··· PROVIDED DATA ···

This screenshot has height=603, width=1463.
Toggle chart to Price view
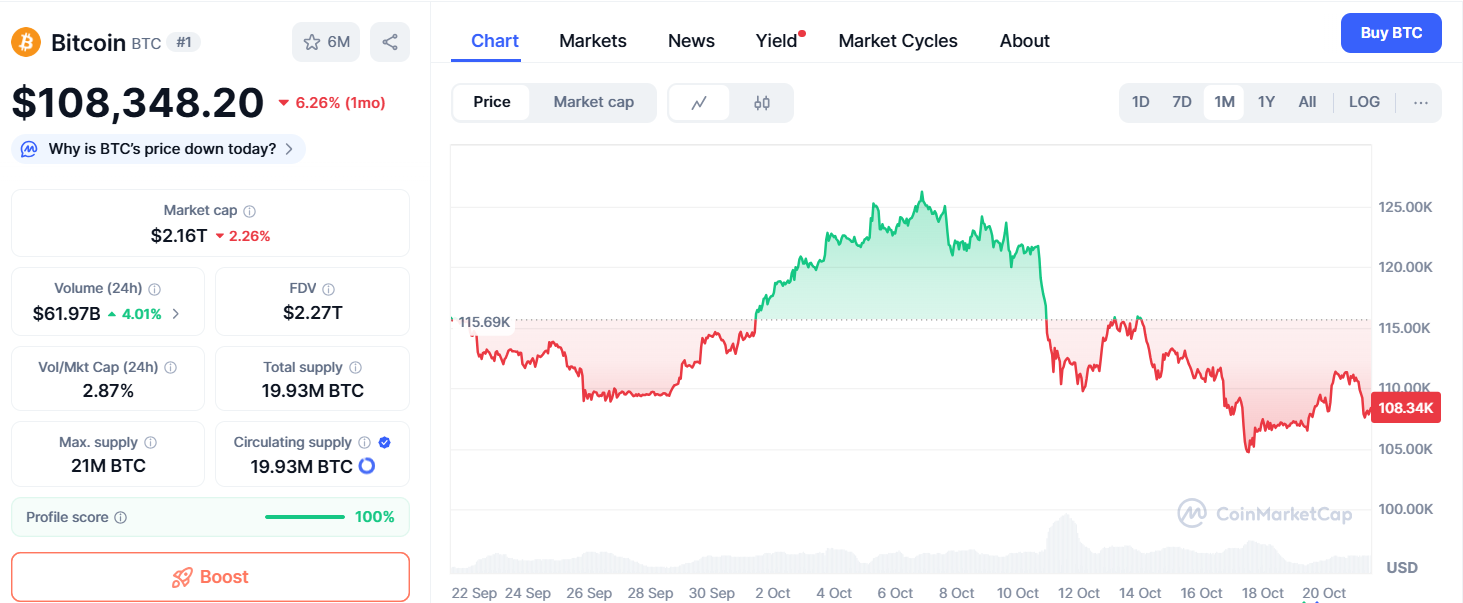[x=491, y=102]
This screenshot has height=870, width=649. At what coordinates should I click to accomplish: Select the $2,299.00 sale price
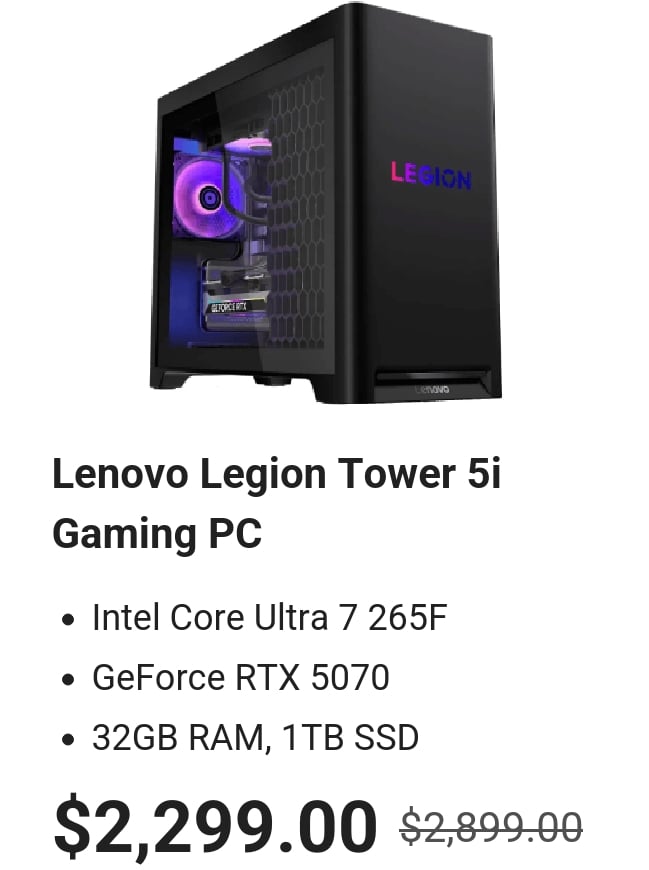pyautogui.click(x=215, y=825)
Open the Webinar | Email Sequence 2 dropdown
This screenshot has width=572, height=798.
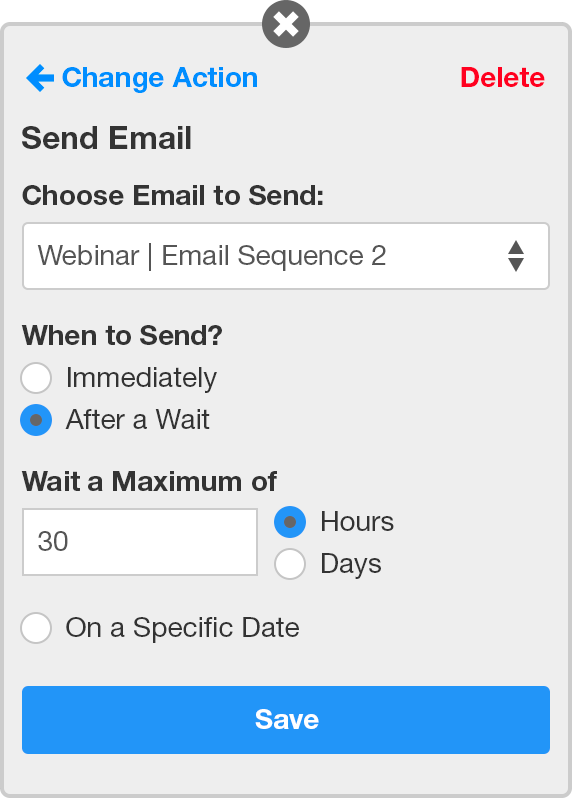[286, 256]
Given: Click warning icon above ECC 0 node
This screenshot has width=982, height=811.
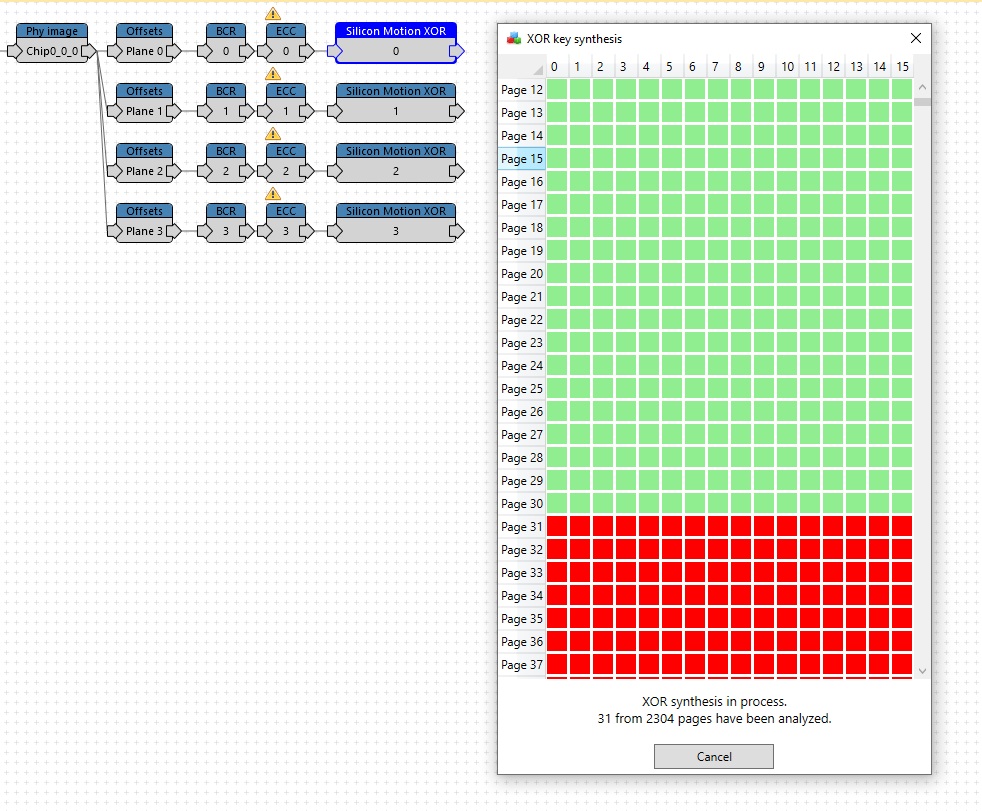Looking at the screenshot, I should 272,14.
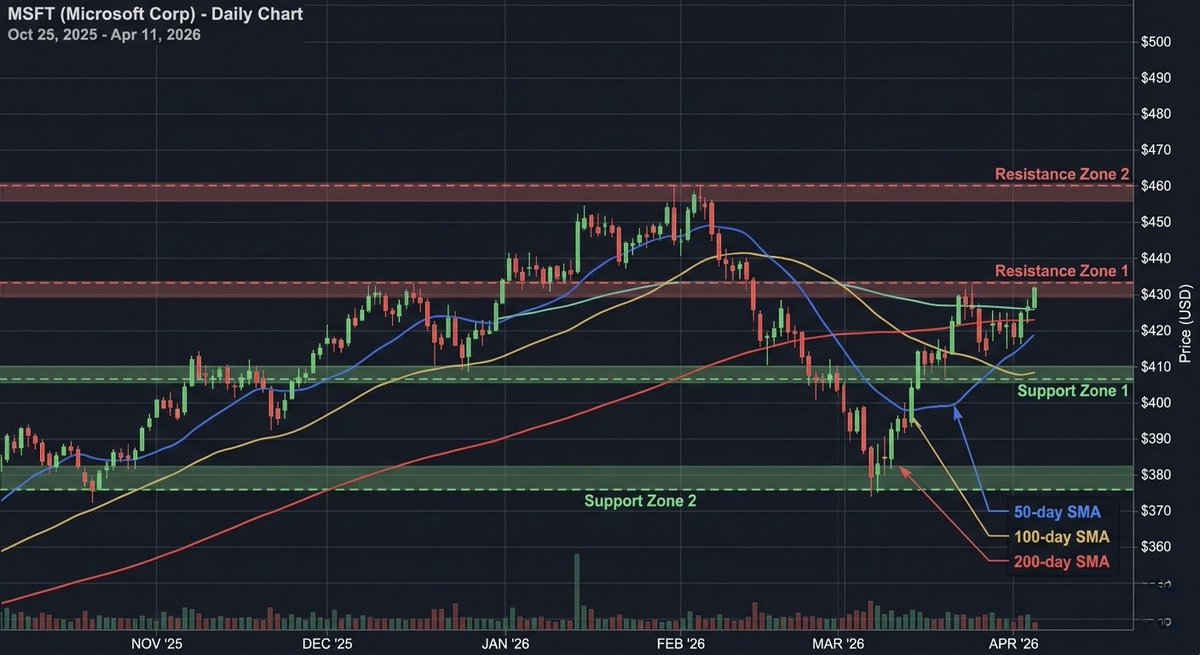Image resolution: width=1200 pixels, height=655 pixels.
Task: Expand the chart title MSFT Microsoft Corp
Action: click(155, 14)
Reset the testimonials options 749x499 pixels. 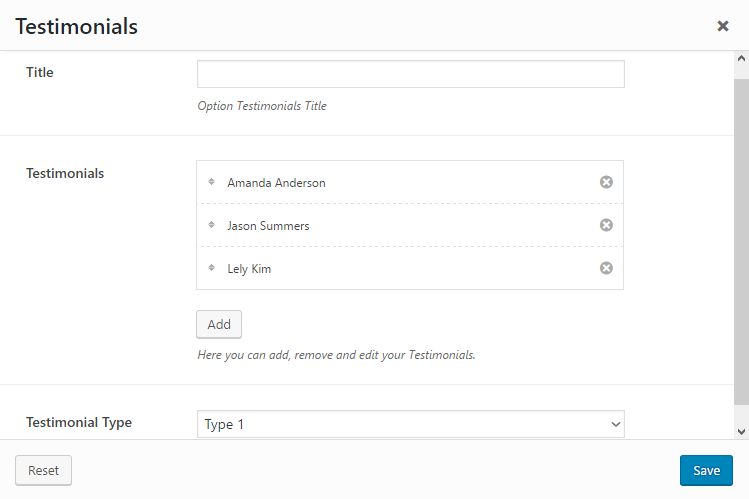coord(43,471)
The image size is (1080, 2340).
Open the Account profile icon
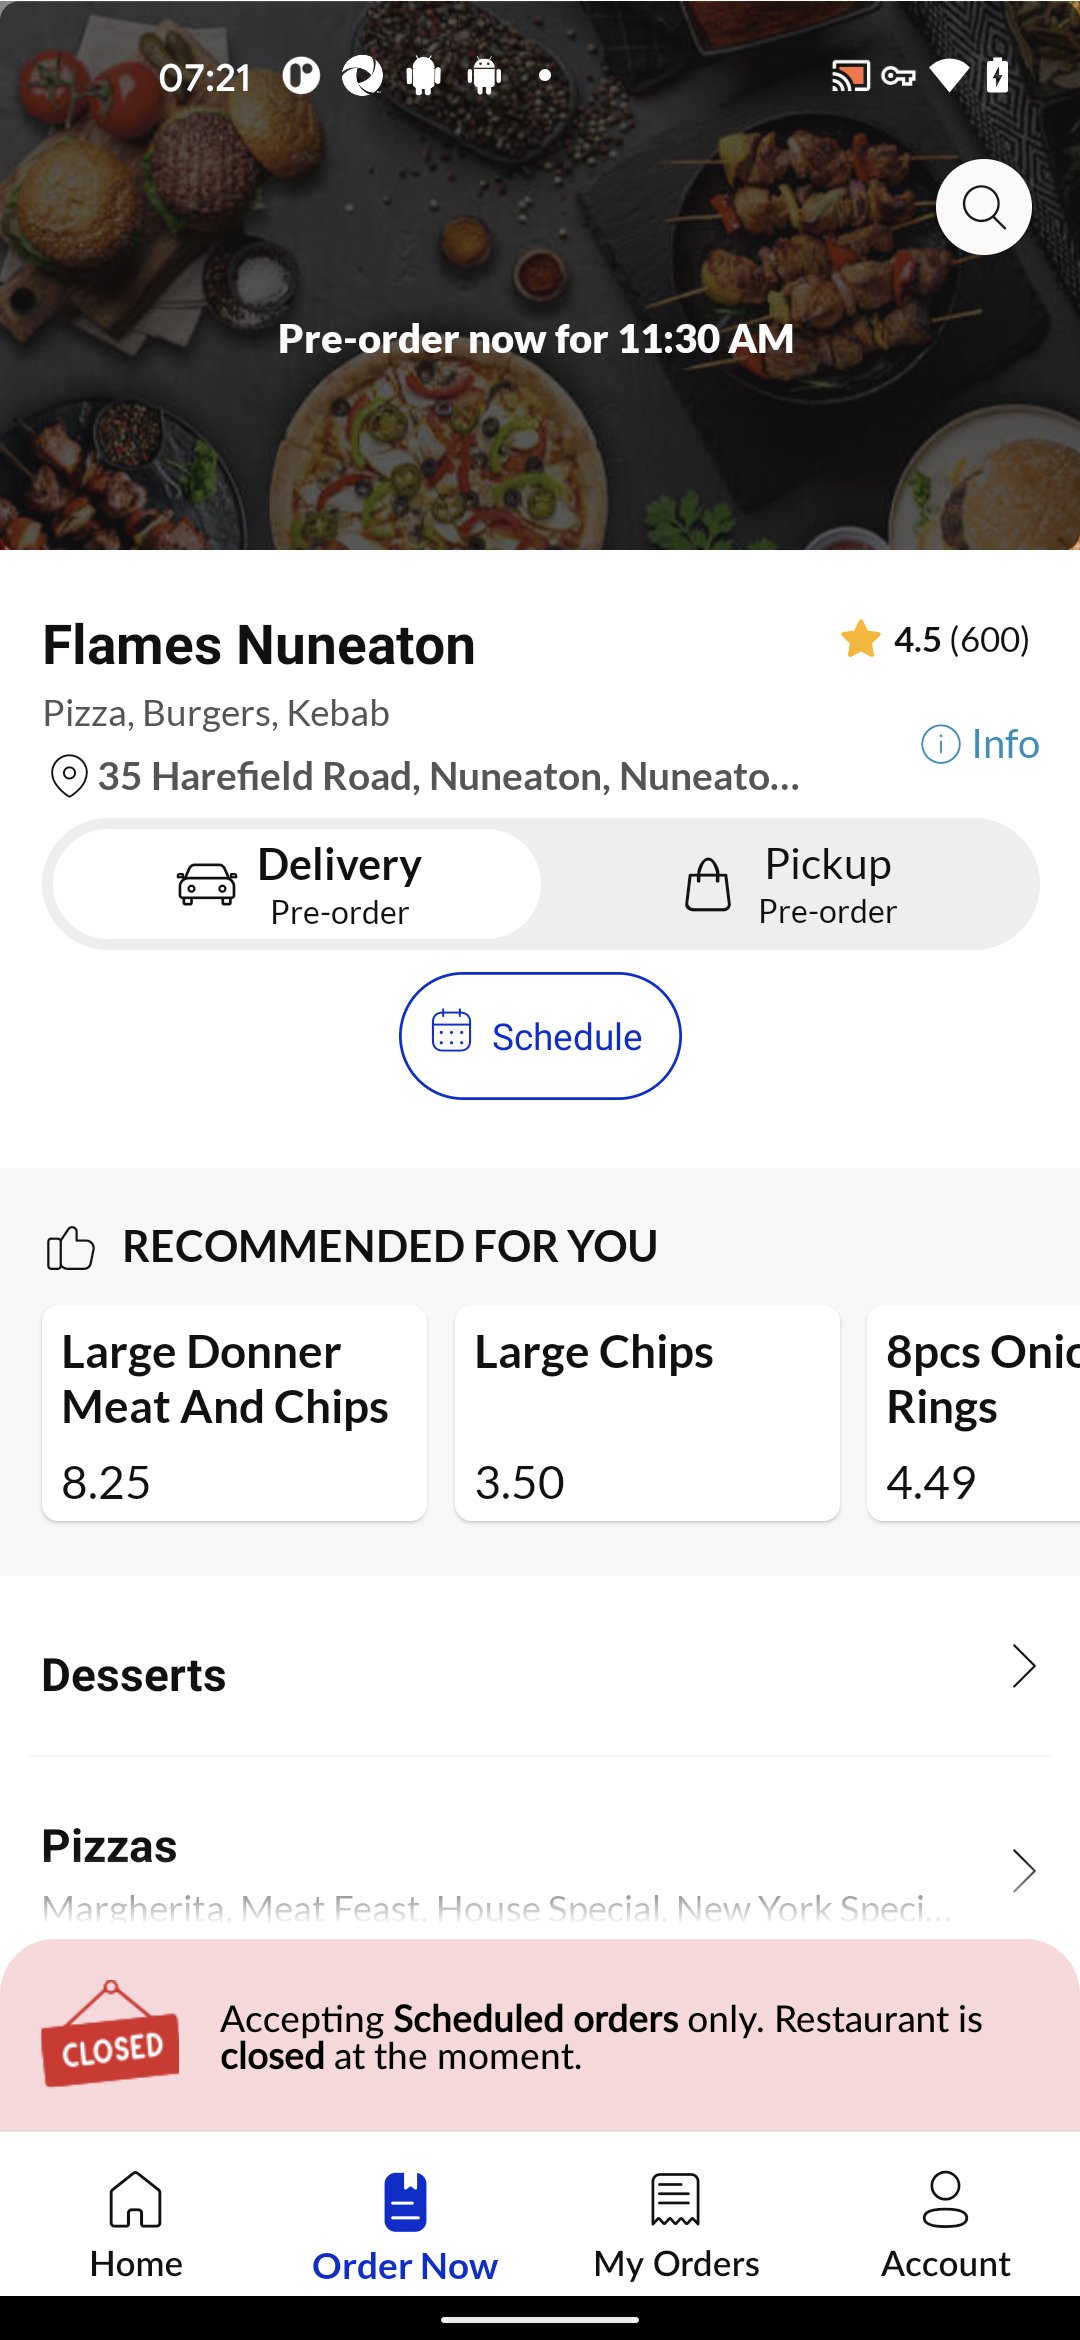pyautogui.click(x=945, y=2200)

···

ACTIVITY: Write out an exact copy of the listing, first line through the line containing "Given: Click warning icon above ECC 0 node", with the pictures left out.

COMPLETED EXERCISE:
This screenshot has height=603, width=1463.
Toggle chart to Price view
[x=491, y=102]
This screenshot has height=870, width=649. At what coordinates should I click to accomplish: Select the $2,299.00 sale price
pyautogui.click(x=215, y=825)
Open the Webinar | Email Sequence 2 dropdown
This screenshot has width=572, height=798.
[286, 256]
Given: Click warning icon above ECC 0 node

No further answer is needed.